Forêt-noire czyli tort szwarcwaldzki w wersji francuskiej.


Schwarzwälder Kirschtorte czyli klasyczny, dobrze znany tort szwarcwaldzki. Przepisów na niego jest bardzo dużo, ale pewne rzeczy są niezmienne. Cienkie warstwy mocno nasączonego czekoladowego biszkoptu przełożone są warstwami wiśni, czekoladowej bitej śmietany i lekkiego kremu. Całość pokryta jest bitą śmietaną  i przyozdobiona wiórkami czekolady. Tak musi być w każdym torcie, który chcemy nazwać szwarcwaldzkim. 

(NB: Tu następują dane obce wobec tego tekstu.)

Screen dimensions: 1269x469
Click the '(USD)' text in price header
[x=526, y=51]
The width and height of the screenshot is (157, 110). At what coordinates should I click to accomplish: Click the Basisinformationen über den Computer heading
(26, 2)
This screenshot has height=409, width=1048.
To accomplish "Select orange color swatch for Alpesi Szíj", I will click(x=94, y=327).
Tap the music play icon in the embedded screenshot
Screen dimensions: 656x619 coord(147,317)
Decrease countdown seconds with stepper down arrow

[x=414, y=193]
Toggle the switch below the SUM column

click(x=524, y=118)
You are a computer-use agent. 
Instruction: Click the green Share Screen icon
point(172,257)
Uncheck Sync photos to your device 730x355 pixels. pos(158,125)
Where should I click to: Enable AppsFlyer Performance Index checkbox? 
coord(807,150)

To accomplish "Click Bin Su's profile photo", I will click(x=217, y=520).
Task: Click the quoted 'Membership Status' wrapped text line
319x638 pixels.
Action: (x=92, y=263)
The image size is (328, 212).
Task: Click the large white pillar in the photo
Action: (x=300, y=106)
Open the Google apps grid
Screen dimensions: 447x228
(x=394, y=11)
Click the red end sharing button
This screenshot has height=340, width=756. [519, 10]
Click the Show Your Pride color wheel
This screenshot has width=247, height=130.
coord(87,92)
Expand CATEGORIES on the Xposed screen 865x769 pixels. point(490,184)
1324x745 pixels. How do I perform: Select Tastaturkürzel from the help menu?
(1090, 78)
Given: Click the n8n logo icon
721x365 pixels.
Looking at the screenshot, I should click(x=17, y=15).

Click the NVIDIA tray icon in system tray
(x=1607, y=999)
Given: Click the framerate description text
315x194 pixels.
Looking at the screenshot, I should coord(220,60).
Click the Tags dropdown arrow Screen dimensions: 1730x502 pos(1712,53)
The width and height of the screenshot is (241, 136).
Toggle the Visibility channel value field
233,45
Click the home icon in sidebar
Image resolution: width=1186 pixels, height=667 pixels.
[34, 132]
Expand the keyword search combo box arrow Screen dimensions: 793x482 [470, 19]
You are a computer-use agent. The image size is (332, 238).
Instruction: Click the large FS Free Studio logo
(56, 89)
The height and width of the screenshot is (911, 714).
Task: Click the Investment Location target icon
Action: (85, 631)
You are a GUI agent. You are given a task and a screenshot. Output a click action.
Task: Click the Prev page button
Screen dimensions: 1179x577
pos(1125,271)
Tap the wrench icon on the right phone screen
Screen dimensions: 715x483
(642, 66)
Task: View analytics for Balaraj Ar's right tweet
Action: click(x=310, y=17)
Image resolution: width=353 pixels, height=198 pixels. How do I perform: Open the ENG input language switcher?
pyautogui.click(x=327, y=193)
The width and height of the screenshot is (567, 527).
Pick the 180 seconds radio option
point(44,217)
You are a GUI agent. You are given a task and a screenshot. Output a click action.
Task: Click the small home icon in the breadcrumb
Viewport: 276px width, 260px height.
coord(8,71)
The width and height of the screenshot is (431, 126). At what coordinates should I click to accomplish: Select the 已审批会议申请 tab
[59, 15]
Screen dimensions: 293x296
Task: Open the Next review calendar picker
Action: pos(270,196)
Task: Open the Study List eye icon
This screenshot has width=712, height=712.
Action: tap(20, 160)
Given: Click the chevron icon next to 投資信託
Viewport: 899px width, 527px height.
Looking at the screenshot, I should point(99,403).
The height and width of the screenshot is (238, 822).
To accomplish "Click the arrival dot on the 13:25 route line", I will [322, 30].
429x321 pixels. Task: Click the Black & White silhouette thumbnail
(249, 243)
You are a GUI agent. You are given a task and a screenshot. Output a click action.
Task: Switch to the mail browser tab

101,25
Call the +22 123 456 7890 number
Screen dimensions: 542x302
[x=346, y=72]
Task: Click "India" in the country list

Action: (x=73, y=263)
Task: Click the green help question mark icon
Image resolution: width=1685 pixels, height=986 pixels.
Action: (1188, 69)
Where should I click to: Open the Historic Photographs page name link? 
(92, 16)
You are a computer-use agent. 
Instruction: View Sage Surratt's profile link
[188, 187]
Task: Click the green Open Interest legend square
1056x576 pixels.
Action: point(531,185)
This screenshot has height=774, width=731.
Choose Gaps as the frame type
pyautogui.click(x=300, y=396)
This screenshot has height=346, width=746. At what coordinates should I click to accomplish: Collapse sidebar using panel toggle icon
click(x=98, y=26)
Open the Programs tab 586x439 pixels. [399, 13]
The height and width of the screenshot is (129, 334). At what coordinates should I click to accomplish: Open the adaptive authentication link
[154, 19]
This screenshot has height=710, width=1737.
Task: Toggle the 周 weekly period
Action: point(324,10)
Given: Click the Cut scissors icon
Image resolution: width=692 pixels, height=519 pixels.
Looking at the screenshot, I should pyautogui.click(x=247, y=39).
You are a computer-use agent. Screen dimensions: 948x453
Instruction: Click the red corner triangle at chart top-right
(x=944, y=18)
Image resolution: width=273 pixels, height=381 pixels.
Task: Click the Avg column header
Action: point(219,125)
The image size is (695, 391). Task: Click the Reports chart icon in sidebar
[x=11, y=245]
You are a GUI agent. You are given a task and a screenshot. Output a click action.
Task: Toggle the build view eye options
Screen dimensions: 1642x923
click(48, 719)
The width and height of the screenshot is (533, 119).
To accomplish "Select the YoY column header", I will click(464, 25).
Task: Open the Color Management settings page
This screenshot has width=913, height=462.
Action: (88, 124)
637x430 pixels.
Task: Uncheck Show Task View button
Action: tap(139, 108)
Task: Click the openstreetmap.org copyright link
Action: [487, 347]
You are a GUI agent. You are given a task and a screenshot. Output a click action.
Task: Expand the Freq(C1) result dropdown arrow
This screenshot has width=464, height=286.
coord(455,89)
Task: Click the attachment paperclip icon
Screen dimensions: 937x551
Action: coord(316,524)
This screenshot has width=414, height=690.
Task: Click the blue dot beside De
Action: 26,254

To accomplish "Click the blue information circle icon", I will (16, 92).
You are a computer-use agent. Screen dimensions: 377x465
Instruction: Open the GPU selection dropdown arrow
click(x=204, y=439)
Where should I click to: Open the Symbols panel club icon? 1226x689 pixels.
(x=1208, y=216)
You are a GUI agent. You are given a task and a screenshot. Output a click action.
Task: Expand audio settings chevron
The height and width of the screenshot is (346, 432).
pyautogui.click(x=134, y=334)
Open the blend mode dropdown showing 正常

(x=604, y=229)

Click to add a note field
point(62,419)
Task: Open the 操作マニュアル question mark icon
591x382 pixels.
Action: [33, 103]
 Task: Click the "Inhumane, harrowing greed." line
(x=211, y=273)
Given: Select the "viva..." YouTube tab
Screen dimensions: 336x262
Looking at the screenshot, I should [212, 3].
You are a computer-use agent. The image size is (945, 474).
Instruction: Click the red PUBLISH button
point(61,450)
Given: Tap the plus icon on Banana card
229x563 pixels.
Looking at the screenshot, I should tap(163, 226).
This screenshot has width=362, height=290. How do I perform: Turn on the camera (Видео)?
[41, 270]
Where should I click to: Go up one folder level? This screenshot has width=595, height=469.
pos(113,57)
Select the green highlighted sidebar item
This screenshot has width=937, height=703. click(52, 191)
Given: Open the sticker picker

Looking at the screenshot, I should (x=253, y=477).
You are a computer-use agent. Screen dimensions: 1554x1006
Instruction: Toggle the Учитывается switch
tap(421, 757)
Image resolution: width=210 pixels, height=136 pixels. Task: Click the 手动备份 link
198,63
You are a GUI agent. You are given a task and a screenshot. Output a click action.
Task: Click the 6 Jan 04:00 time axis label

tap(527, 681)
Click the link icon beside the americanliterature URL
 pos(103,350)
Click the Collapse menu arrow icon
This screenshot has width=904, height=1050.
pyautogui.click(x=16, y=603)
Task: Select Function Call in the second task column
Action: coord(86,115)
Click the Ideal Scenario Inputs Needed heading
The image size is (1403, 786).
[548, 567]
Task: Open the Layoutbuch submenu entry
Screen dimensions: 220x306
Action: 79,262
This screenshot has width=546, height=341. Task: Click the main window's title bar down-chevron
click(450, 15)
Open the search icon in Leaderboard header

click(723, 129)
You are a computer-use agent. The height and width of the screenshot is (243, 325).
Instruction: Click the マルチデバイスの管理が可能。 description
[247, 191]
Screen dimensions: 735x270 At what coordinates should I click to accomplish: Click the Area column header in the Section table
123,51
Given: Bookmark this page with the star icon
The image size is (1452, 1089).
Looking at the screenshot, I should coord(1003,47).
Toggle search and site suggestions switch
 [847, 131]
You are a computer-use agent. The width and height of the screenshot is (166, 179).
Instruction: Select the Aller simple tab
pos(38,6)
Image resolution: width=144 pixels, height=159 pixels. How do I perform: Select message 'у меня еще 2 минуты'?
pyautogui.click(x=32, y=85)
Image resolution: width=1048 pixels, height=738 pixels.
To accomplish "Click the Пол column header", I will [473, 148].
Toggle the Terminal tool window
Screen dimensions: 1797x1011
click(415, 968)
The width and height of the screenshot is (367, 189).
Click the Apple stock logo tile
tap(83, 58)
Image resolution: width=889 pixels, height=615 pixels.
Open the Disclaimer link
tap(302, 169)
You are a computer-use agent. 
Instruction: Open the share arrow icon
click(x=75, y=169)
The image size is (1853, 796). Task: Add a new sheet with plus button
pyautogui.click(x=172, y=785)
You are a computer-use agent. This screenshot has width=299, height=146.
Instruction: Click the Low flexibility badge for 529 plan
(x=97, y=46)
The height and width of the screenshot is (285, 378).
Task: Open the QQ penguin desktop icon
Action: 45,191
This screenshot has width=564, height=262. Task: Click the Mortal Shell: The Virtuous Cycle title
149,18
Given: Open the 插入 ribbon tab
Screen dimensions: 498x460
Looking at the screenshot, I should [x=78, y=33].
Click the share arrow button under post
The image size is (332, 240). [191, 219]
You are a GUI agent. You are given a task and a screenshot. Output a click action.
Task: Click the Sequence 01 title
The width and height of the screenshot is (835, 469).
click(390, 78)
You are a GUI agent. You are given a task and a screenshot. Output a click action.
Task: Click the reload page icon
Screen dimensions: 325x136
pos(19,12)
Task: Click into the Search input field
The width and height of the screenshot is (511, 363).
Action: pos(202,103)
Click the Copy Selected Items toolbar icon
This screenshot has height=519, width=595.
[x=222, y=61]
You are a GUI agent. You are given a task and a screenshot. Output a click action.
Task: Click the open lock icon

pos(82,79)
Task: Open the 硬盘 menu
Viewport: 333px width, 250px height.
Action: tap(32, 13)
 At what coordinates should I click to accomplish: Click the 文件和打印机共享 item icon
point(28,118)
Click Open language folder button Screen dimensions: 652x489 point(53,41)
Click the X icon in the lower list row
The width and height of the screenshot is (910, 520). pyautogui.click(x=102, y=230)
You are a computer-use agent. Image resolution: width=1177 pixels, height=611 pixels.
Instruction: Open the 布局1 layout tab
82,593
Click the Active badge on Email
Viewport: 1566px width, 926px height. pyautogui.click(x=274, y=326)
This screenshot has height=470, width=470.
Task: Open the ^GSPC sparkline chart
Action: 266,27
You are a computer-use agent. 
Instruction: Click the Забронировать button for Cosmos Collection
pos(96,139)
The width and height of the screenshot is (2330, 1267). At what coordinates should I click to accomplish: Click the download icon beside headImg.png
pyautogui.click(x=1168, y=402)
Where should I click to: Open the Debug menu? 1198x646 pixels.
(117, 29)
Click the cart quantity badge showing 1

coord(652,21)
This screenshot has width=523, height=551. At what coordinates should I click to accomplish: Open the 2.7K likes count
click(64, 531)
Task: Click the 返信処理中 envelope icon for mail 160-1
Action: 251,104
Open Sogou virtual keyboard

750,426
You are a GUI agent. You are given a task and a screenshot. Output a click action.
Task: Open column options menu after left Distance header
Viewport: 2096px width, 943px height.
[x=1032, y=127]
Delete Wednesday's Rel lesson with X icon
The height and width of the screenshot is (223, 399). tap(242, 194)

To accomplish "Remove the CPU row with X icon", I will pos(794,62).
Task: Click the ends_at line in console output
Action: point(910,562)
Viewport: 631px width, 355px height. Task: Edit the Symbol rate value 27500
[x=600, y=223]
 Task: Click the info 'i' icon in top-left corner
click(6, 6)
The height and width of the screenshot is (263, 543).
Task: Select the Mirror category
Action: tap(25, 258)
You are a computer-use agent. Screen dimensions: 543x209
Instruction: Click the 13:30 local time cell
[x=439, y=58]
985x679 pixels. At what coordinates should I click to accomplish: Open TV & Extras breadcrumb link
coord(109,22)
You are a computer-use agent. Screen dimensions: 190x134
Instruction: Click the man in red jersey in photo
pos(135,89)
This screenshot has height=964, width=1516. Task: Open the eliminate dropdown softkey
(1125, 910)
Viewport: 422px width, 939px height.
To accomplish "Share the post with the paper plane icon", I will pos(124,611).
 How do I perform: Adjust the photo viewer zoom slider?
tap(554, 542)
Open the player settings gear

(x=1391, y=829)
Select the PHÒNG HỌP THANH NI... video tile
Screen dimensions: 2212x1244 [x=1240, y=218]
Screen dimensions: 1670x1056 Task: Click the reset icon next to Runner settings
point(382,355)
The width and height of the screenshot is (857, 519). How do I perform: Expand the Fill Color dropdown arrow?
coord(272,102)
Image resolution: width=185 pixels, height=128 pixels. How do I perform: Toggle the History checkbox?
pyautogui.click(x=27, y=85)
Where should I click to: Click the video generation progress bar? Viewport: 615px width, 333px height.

Pamiętam pierwsze spotkanie z tym tortem w jakiejś hotelowej kawiarni wieki temu. To wspomnienie było tak niekorzystne, że musiały upłynąć lata, żebym znowu się na niego skusiła. Suche ciasto, tłusty krem na margarynie i wiśnie o smaku kisielu. Na szczęście dla mnie, kolejne spotkanie w wiedeńskiej kawiarni zapadło mi w pamięć wspaniale.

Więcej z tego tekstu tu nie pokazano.